Четвертое письмо показалось мне самым циничным. На этот раз куски первоначального текста, произвольно вырванные, перетасованные и искромсанные, были наложены на музыкальную партитуру, ноты служили фоном, точно так же как буквы во втором письме. Заставить строчки такого текста танцевать на нотном стане, чуть ли не играючи жонглировать ими было, на мой взгляд, величайшей гнусностью. От возмущения я проглядел нечто важное, что прямо-таки бросалось в глаза. Письмо, которое я держал в руках, явно указывало на то, кто же был неведомый отправитель.
Пятое содержало все тот же документ, но от него остались только шапка: Берлин, 5 июня 1942 г. — и подпись, снова увеличенная: I. A. Jũst. Между ними были практически пустые страницы, только кое-где проступали отдельные слова первоначального печатного текста: инструкции, безопасность, функционирование, очистка, наблюдение, груз, шум, ночные работы, оборудование, расчет. На этих почти пустых листах отправитель написал от руки:
Не слышать
Не видеть
Бесконечно отмываться от грязных деяний
Произносить стерильные слова
Которые не оставляют пятен
Удаление (Aussiedlung)
Реструктуризация (Umstrukturierung)
Переустройство (Umsiedlung)
Переоборудование (Umstellung)
Перемещение (Delokalisierung)
Отбор (Selektion)
Удаление (Evakuierung)
Техническое увольнение (technische EntLassung)

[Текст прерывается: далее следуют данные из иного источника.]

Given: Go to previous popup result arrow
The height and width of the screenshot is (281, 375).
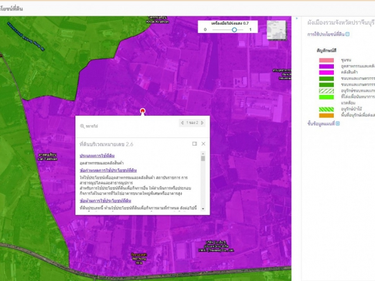Looking at the screenshot, I should [182, 123].
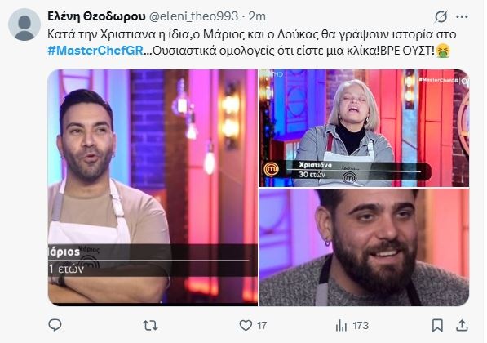Viewport: 487px width, 343px height.
Task: Like the tweet with the heart icon
Action: pyautogui.click(x=246, y=326)
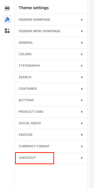Image resolution: width=94 pixels, height=188 pixels.
Task: Expand the Sidebar Menu Homepage arrow
Action: [82, 31]
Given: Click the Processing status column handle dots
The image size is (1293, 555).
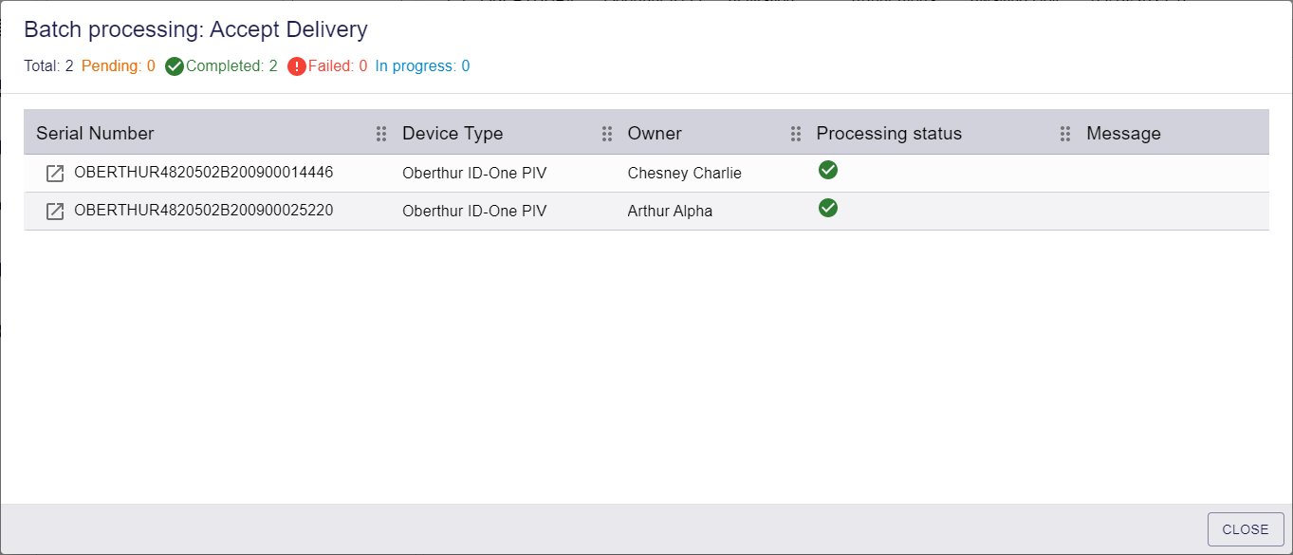Looking at the screenshot, I should click(x=1065, y=134).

Окончательное решение вопроса (Endlosung der Frage)
Запущена машина смерти.
Когда прошел первый шок от прочитанного, я понемногу начал соображать и сделал кое-какие выводы. Было ясно, что эти пять писем представляли собой пять ступеней одного дьявольского замысла. Причем в намерения их автора входило не просто свести с ума Матиаса Юста, нет, это было обращение ко всем, и оно касалось меня, так же как любого другого человека. Судя по всему, отправитель был хорошо осведомлен и чрезвычайно умен. Видимо, он понимал, что ему не грозит разоблачение, раз не боялся писать от руки. Я интуитивно понимал, что это не мог быть Карл Розе. Ему не хватило бы душевной, или, если хотите, творческой тонкости, чтобы выстроить такой ход, да и рука совсем не его — у меня же был образец для сравнения. У Розе почерк меленький, нервный, изломанный и неразборчивый, а в письме, наоборот, крупный, ровный, почти каллиграфический.
В ходе своего расследования я перерыл массу литературы, и в одном сборнике афоризмов наткнулся на цитату из австрийского публициста Карла Крауса. Он умер в 1936 году. Карл Розе и Карл Краус, а если читать на французский лад, — Карл Роз и Карл Крос — очень похожие имена, и это сходство вполне могло возбудить подозрения в больном рассудке Юста. Ведь в состоянии психоза человек становится способным на виртуознейшие словесные комбинации, а в данном случае сработало не просто созвучие, но еще и злосчастное переплетение родного и чужого языка.
Я еще раз съездил к Юсту в загородную лечебницу под предлогом того, что мне нужно было спросить его, что делать с письмами из сейфа. Он был в той же самой палате на четвертом этаже особняка, сидел в крашеном деревянном кресле напротив выключенного телевизора. Неужели он так и просиживал часами, уставившись в угол сквозь дымчатые очки? Руки его сильно тряслись, колени тоже подрагивали, как будто от нетерпения, — обычный эффект психотропных препаратов. «Я же говорил, это совершенно неважно, — сказал он мне. — Сплошное вранье. Моего отца в то время не было в Берлине, и он не занимался техникой, он был простым торговцем из Гамбурга и служил, не по своей воле, в полицейском батальоне где-то на востоке Польши». Юст надолго замолчал, а потом прибавил: «Это мерзкие инсинуации. Ко мне все это не имеет никакого отношения. Избавьте меня от этого». Я сказал ему, что почерк в последнем письме принадлежит явно не Карлу Розе, но он злобно скривился в ответ и пробормотал: «Краус слишком хитер, чтобы писать самому». В дверь осторожно постучали, вошла медсестра и робко окликнул его: «Мсье Юст, мсье Юст, ваши лекарства!» Она поставила на столик коробочку с таблетками, молча дождалась, пока он их выпьет, и только тогда ушла. Мы с Юстом снова остались один на один. Я не различал его глаз за темными стеклами, но вряд ли он вообще куда-нибудь смотрел и что-нибудь видел, ему уже было все равно, здесь я или нет, и я подумал о том техническом письме, текст которого сначала был перемешан с какой-то галиматьей, а потом постепенно стирался и исчезал, так что на пустом листе оставались разбросанные там и тут, общие для обоих компонентов обрывочные слова, пророчества — не видеть, не слышать, запущена машина смерти.